[Given records — start]

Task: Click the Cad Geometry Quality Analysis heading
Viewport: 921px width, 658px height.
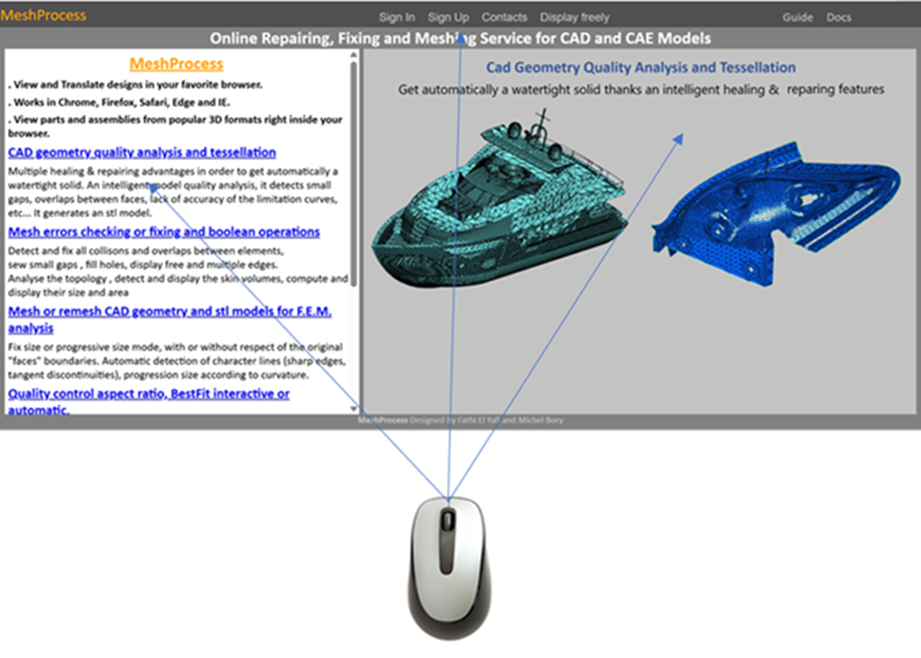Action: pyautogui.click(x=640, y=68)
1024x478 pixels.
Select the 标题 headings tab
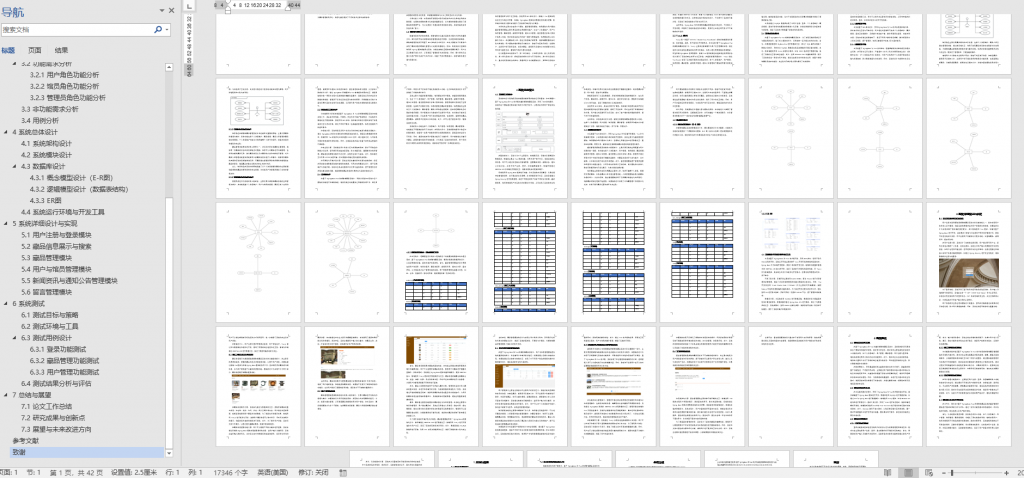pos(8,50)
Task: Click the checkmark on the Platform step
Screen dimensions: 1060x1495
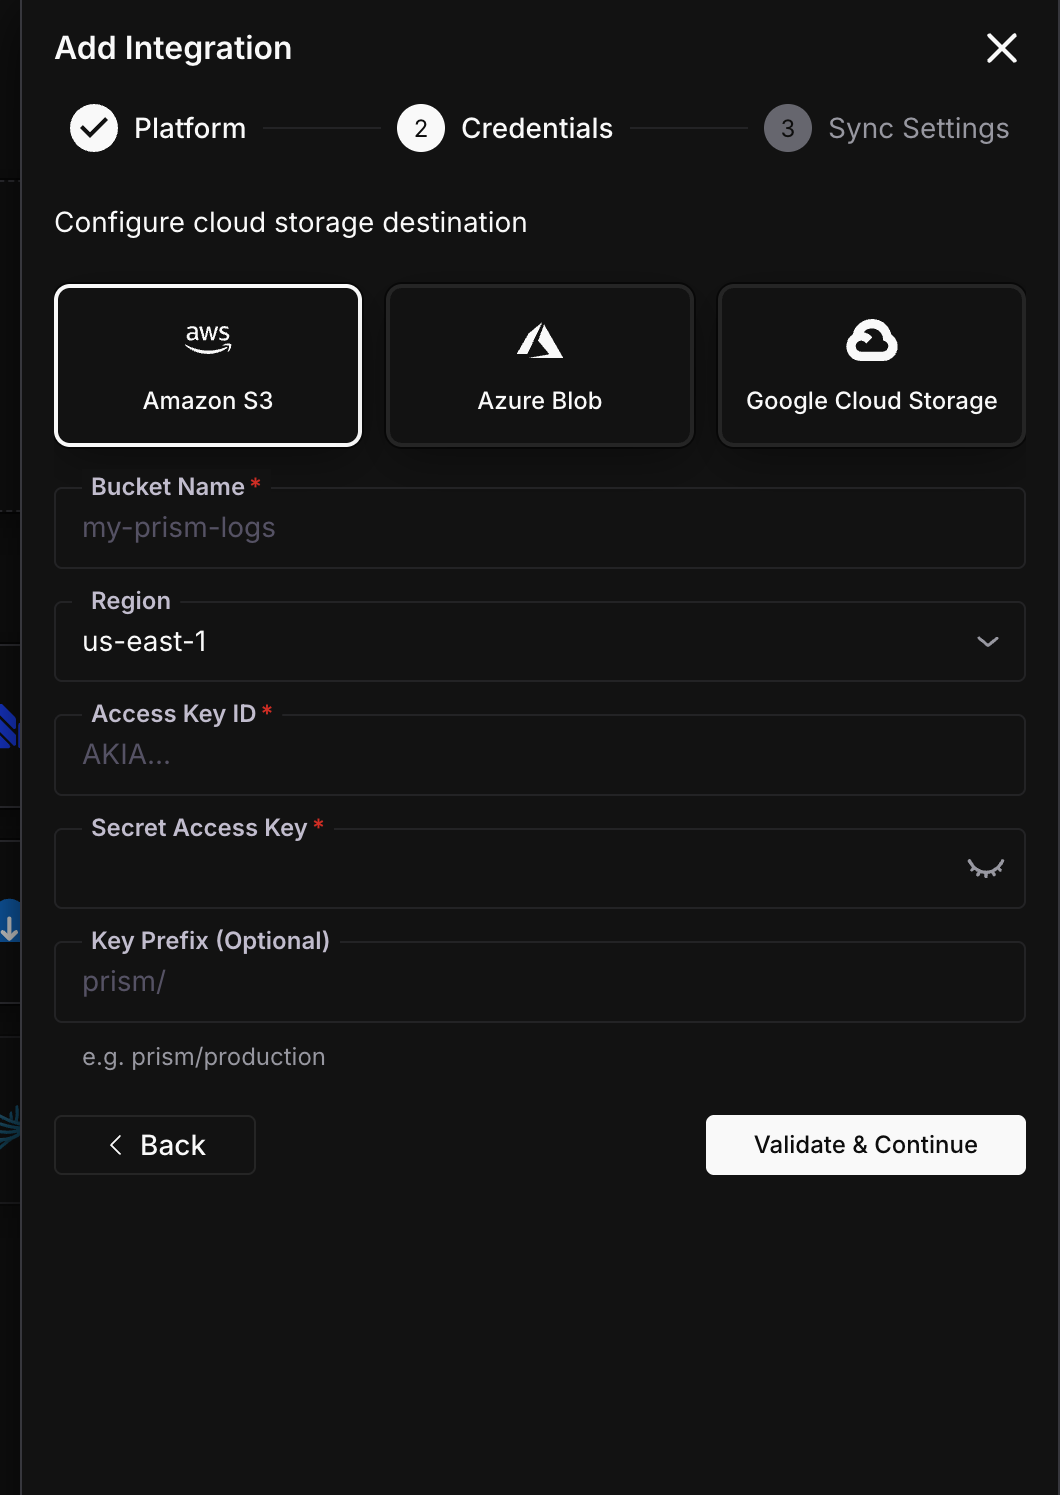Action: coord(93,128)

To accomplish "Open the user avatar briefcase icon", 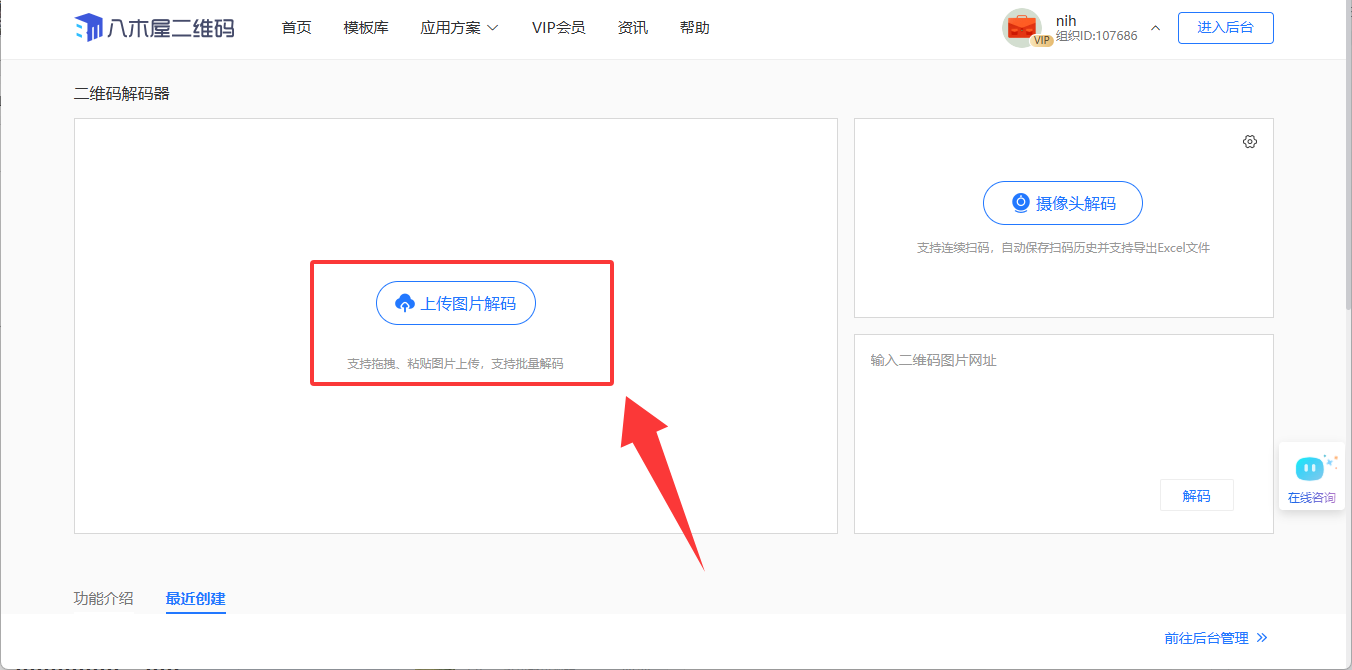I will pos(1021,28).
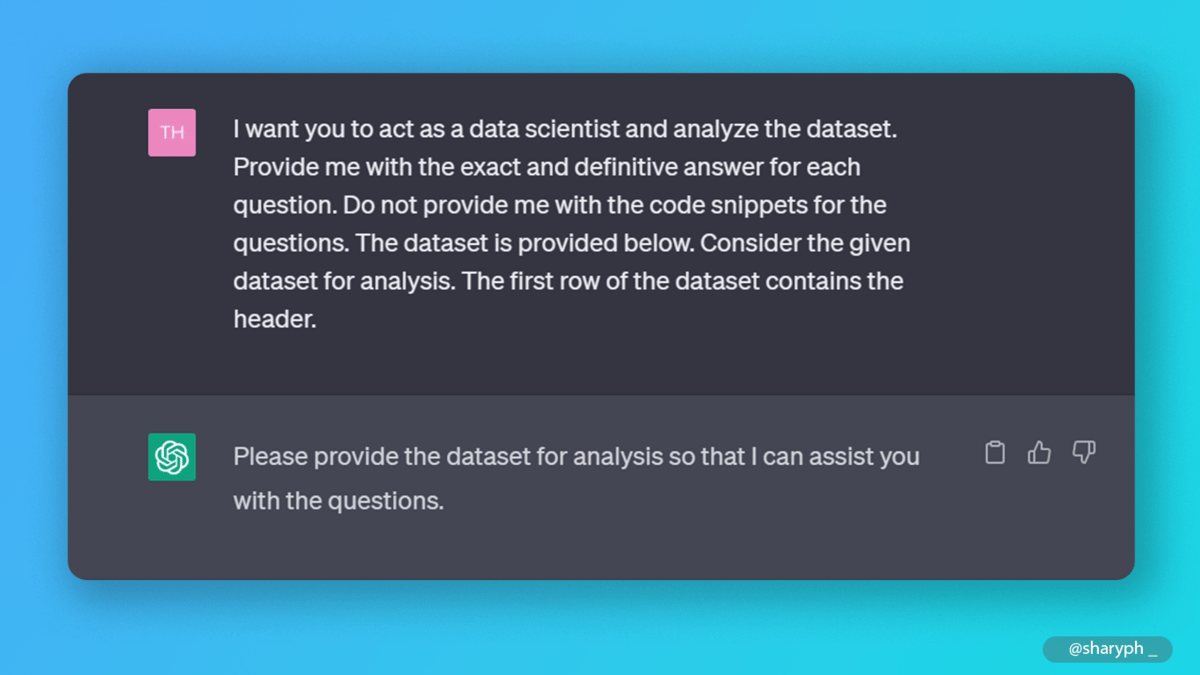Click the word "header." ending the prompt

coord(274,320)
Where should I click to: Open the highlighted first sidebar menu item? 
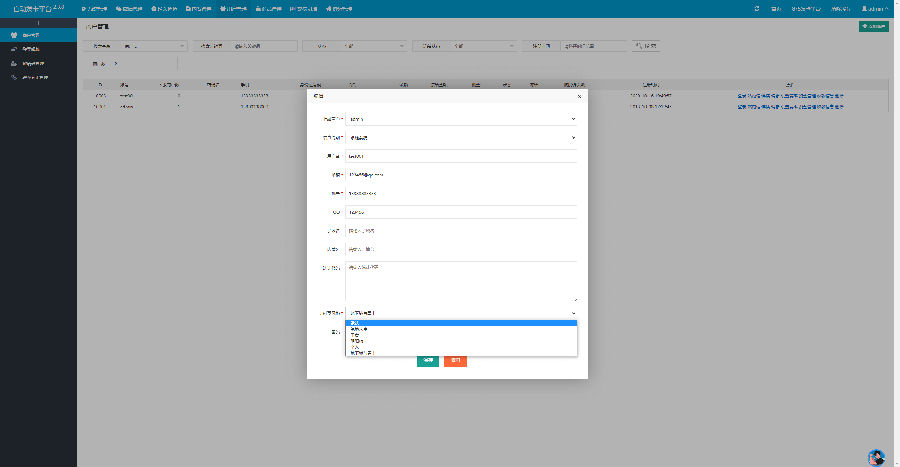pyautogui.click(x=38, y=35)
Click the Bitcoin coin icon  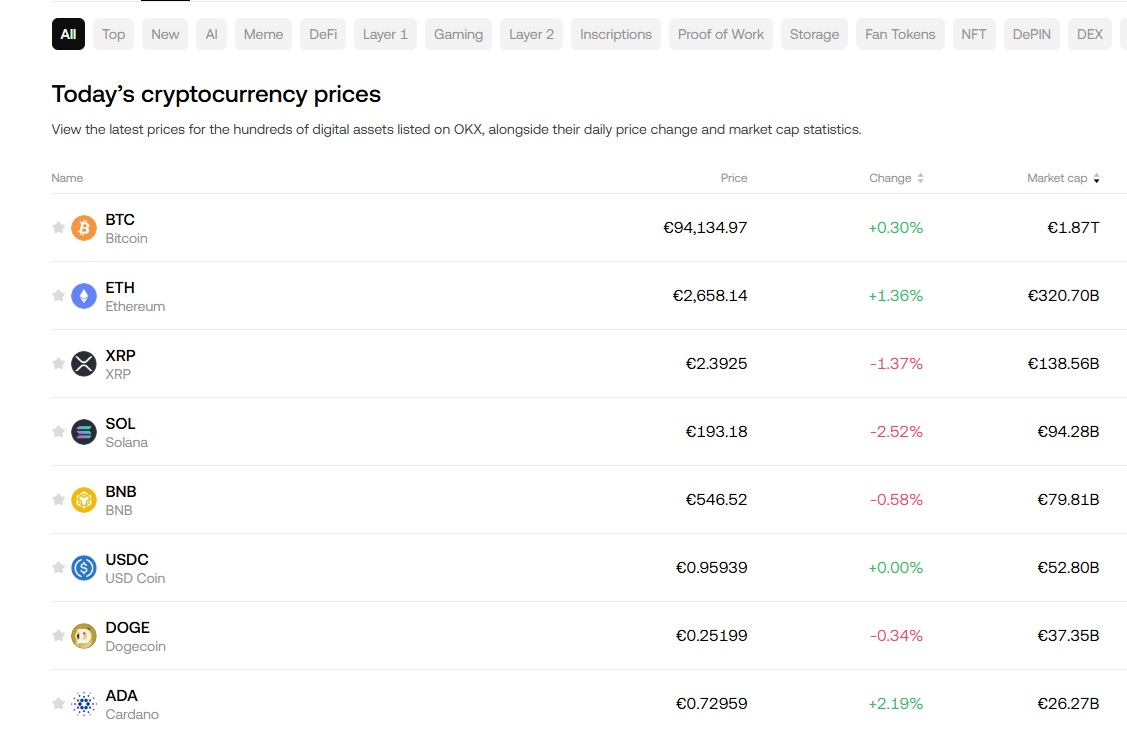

[Given records — finish]

In the answer, include exactly the lines from the one containing "Where should I" through the end of the records above and no pictures at all.

- _Task response_:
Where should I click to: Open the highlighted first sidebar menu item? 
pyautogui.click(x=38, y=35)
Click the Bitcoin coin icon  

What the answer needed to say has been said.